(DATA RECORDS)

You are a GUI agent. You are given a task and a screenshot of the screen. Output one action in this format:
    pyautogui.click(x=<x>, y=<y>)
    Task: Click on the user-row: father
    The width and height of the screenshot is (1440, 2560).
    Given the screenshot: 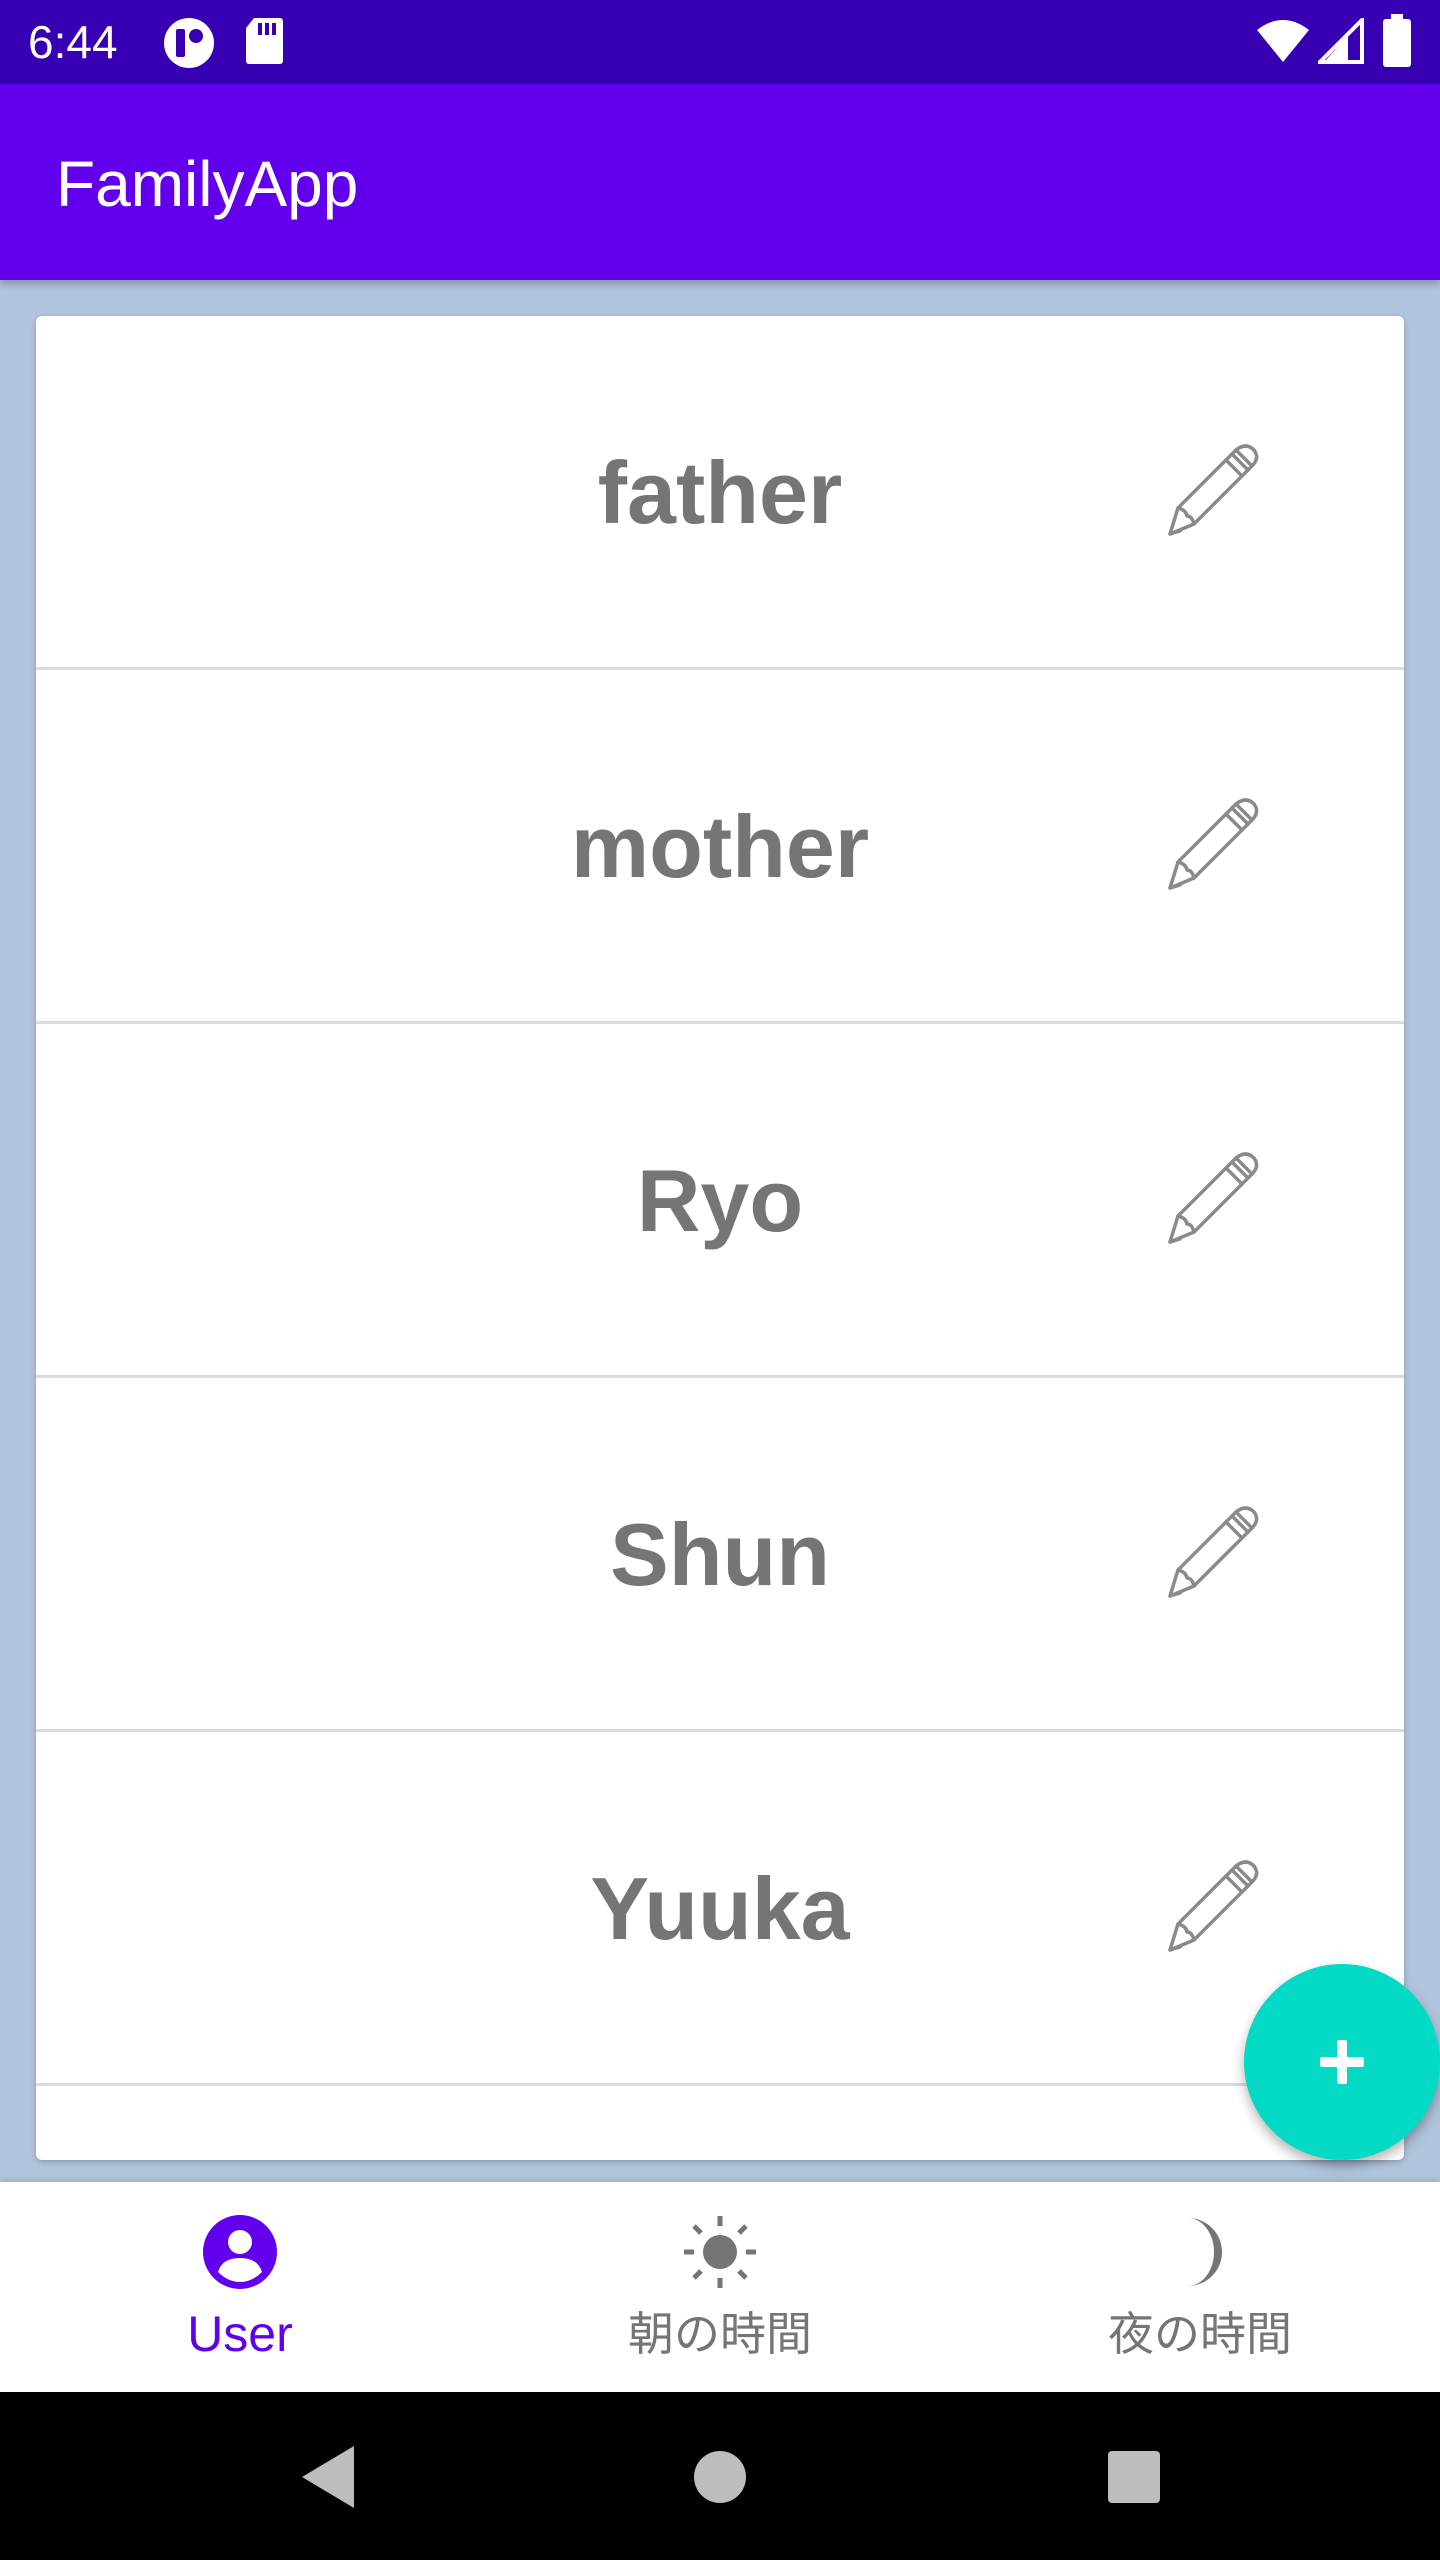 What is the action you would take?
    pyautogui.click(x=720, y=493)
    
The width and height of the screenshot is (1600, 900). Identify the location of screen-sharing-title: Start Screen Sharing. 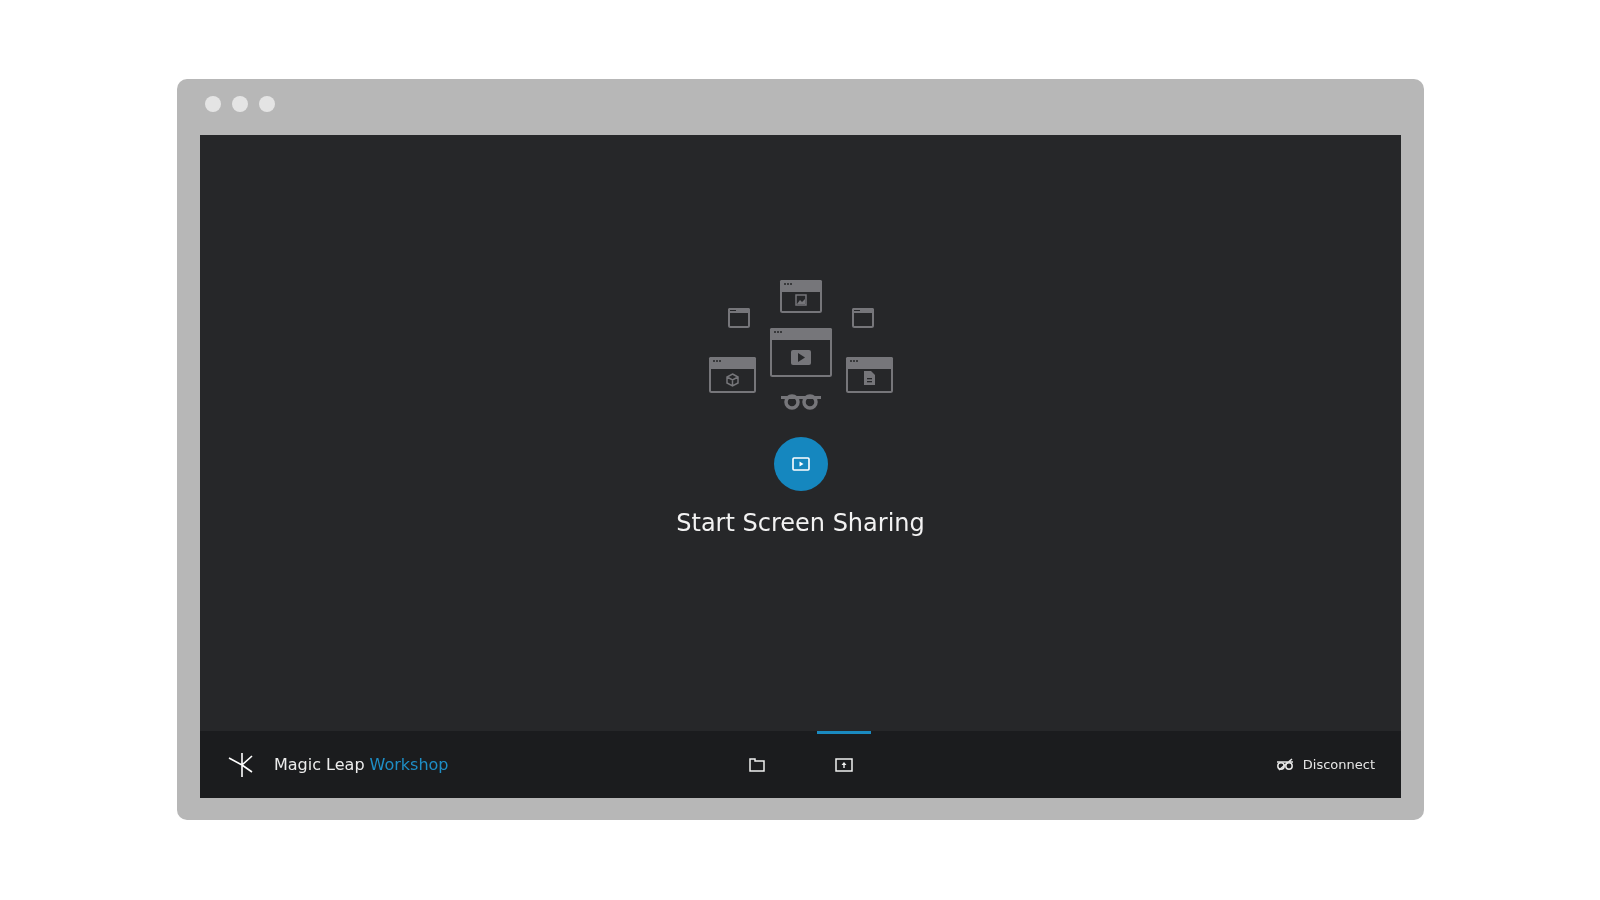
(800, 523).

(End DATA RECORDS)

ASSIGNMENT >> Extract the material word for word from the line that contains "The width and height of the screenshot is (1600, 900)." up to and including its final line, leaving the pictures out.

ANSWER FOR THE TASK >>
The width and height of the screenshot is (1600, 900). Identify the location of screen-sharing-title: Start Screen Sharing. 
(800, 523).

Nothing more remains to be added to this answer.